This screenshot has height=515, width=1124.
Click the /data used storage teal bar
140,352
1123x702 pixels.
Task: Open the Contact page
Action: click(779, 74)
• • • • •
» Problem:
Quote all of the entries exactly as they appear.

» Task response:
This screenshot has height=515, width=1124.
Click the /data used storage teal bar
140,352
1123x702 pixels.
Task: Open the Contact page
Action: click(779, 74)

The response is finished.